Gallardo juega con enganche, aunque reconoce que “su” puesto –un invento argentino donde el 10 juega como si su reino no fuese de este mundo– ya casi no existe en el mundo, si es que alguna vez existió. “El fútbol cambió mucho. El 10 clásico existe pero debe adaptarse y jugar en el medio, adelante o tirado a un costado. Lo importante es que maneje bien los tiempos”.
En un año, Gallardo ganó tres títulos internacionales. Y este año podrá sumar más. Pero más notable que ese acopio de metal brillante fue su evolución profesional y personal. La madurez con que se manejó en medio de la noche caótica de la Bombonera, cómo reinventó su equipo cuando hizo falta, la mano firme para hacer los cambios necesarios, su buen ojo para elegir refuerzos.
Le debía esta columna. Elogié a su River pero lo nombré poco y Gallardo, creo, es el mejor técnico de su generación, por lejos, y uno de los mejores del continente.

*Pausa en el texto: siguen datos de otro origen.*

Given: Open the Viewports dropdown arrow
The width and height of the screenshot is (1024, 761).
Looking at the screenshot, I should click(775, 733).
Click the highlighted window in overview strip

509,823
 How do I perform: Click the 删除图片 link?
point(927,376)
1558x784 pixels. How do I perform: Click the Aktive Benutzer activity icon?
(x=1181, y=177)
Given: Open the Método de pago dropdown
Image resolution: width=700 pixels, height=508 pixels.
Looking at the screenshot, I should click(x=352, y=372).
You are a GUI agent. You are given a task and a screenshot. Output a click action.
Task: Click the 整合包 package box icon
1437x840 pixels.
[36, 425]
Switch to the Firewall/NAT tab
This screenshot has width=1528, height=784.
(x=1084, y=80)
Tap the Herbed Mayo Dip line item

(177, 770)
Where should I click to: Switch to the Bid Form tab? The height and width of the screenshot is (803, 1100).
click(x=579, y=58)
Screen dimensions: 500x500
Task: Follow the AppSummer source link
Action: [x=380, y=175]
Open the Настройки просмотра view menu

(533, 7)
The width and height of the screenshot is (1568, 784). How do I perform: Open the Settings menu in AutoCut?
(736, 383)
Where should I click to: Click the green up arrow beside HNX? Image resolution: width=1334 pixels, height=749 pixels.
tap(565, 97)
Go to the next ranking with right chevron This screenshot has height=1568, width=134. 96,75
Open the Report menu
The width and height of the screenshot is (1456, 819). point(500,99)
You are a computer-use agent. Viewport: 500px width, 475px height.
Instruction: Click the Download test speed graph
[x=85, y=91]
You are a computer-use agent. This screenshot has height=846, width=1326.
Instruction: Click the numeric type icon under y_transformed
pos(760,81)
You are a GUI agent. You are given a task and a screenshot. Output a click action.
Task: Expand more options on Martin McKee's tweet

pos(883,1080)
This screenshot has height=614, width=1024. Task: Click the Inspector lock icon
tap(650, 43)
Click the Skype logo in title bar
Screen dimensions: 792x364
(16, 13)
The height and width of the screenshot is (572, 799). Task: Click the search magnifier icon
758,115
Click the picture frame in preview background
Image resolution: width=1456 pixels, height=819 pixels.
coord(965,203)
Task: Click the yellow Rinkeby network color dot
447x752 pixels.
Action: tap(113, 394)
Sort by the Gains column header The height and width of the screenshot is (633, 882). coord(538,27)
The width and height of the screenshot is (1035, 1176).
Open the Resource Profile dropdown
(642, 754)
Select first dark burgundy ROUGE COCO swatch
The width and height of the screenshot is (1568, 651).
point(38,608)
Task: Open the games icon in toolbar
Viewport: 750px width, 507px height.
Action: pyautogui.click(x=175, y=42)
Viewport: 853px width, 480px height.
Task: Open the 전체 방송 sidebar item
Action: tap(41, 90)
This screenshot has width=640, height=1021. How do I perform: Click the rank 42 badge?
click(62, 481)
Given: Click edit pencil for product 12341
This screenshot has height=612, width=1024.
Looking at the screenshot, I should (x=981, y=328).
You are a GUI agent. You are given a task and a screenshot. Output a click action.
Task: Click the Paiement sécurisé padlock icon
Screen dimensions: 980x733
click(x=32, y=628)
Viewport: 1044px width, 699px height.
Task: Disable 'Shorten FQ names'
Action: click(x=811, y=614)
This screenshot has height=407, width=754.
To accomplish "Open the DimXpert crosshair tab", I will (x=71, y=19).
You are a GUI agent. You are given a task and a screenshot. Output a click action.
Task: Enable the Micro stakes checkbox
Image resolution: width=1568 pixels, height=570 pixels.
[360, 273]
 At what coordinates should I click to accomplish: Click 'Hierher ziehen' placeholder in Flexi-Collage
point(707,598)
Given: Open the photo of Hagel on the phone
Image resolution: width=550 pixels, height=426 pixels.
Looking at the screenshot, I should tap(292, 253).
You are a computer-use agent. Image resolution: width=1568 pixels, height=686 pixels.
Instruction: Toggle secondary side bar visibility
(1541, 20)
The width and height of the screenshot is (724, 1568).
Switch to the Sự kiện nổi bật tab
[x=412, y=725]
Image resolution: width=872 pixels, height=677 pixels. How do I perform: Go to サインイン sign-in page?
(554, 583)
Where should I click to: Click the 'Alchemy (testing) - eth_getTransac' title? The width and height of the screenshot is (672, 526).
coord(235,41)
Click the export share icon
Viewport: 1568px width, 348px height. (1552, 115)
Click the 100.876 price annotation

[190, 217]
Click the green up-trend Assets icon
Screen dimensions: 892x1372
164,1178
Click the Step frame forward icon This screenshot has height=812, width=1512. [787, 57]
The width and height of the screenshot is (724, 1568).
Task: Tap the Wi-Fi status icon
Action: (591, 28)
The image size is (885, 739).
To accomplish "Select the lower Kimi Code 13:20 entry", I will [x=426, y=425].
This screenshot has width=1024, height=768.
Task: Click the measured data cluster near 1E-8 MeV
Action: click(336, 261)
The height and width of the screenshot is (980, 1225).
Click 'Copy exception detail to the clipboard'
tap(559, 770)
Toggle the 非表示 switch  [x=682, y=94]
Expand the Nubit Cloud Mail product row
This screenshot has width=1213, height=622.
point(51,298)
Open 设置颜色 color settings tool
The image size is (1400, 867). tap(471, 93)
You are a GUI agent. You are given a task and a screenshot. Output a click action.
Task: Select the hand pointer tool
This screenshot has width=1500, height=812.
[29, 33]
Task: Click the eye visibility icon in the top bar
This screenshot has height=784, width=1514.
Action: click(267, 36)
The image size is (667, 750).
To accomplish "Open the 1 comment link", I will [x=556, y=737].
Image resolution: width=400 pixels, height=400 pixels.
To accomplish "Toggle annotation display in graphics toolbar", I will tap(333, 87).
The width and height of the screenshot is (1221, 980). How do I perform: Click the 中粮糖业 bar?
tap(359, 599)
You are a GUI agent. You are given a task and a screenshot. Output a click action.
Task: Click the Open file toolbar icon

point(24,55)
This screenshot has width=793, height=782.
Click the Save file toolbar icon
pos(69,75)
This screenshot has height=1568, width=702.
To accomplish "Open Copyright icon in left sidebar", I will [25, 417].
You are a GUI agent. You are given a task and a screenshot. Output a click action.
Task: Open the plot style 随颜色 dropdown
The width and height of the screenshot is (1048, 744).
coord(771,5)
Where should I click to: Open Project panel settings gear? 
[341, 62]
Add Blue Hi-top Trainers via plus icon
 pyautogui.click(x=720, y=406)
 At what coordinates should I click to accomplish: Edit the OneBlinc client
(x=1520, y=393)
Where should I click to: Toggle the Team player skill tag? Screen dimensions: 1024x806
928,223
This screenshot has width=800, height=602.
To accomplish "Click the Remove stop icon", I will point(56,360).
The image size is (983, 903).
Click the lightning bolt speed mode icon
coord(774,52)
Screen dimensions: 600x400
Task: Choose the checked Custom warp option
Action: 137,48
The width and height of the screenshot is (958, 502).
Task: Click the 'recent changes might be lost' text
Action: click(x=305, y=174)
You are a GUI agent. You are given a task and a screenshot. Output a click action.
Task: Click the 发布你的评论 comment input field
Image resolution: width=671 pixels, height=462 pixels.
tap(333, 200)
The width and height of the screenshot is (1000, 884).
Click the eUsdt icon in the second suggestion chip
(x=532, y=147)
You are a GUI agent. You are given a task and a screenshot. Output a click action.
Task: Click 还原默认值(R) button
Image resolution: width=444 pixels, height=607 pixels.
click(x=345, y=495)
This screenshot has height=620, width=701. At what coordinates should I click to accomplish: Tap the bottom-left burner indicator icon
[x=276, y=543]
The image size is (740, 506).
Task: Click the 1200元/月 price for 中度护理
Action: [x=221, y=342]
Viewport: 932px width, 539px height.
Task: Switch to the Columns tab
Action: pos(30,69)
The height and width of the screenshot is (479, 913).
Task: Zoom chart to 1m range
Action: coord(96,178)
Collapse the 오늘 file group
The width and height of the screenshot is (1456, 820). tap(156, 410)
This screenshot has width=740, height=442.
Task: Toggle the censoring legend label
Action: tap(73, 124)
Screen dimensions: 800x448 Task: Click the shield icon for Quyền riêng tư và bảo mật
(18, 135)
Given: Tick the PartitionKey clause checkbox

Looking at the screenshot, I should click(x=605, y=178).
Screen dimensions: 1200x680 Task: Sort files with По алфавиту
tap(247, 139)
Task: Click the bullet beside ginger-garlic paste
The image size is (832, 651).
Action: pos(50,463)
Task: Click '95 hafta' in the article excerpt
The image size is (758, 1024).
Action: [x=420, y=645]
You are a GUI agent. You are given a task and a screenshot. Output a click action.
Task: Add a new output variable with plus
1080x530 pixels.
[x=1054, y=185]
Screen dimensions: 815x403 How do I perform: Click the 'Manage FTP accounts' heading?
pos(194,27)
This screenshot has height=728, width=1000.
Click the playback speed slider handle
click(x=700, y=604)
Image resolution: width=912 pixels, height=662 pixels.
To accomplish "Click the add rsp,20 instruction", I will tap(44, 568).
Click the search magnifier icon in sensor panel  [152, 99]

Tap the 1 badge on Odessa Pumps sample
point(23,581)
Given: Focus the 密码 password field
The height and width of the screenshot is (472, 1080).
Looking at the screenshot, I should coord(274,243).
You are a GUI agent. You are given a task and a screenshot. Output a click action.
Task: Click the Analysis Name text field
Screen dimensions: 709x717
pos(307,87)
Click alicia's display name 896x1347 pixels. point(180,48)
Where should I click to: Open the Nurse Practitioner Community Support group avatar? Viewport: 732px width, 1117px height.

Como en este país el camino más corto es el que lleva de la Gloria a Devoto y viceversa, quería decirlo ahora, antes de la final con Tigres. Porque copita en mano cualquier elogio será parte del coro de ángeles. Y si pierde, lo llamarán “cebollita subcampeón”, descontando que será imposible ganarle el Mundial al Barça de Messi.
¿Suena injusto o estúpido? Sí, claro. Pero así es el juego. El amor y el odio son las dos caras de una misma moneda que gira en el aire y muchas veces decide por nosotros.